**Supplied material**
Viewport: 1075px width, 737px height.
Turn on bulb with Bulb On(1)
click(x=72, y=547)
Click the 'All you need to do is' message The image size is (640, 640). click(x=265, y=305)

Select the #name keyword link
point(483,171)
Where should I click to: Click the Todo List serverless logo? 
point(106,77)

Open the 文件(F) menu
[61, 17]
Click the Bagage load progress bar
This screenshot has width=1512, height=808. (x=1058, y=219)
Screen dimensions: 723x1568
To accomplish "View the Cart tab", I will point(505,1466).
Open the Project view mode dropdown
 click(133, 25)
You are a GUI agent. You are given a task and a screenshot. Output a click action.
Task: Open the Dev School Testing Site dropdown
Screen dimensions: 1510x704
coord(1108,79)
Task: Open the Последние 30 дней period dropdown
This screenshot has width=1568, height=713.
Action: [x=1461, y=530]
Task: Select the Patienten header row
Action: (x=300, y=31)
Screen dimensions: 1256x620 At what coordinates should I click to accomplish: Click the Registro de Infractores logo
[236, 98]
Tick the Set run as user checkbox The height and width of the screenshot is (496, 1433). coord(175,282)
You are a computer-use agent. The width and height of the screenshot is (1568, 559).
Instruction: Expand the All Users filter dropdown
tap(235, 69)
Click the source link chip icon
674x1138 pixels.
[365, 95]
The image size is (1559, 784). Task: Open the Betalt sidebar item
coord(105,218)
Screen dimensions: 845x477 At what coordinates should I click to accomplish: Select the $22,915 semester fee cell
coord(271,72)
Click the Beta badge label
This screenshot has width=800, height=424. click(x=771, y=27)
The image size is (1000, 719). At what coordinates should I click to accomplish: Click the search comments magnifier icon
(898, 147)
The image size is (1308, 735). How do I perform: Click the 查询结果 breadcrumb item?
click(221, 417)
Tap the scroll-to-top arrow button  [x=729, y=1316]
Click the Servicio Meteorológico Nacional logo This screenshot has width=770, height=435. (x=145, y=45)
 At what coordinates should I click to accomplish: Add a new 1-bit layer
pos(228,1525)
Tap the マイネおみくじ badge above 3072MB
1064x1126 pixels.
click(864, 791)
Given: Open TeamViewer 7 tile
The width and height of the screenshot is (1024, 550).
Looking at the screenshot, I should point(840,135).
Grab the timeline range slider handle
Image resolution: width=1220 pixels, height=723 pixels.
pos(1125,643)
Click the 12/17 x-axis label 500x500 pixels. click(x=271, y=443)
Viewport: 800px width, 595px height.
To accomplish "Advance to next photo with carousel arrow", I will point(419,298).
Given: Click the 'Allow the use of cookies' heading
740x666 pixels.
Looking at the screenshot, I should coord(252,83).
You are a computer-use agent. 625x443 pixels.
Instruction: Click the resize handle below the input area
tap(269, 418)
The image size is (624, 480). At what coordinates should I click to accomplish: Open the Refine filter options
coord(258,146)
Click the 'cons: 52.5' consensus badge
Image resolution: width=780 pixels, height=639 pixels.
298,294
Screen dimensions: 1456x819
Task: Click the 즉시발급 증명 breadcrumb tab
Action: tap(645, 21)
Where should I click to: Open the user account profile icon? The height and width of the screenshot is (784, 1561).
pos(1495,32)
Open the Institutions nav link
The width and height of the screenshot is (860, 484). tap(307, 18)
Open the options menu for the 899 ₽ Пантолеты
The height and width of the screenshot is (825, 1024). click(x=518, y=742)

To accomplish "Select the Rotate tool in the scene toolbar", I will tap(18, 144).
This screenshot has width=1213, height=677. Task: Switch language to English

**Task requirements**
Can you write out the rows from the start of the records through the line containing "point(483,171)", inclusive, requests included, with every coordinate in the answers shifted up by 28?

**Result for this task**
Viewport: 1075px width, 737px height.
Turn on bulb with Bulb On(1)
click(x=100, y=575)
Click the 'All you need to do is' message The image size is (640, 640). click(x=293, y=333)

Select the #name keyword link
point(511,199)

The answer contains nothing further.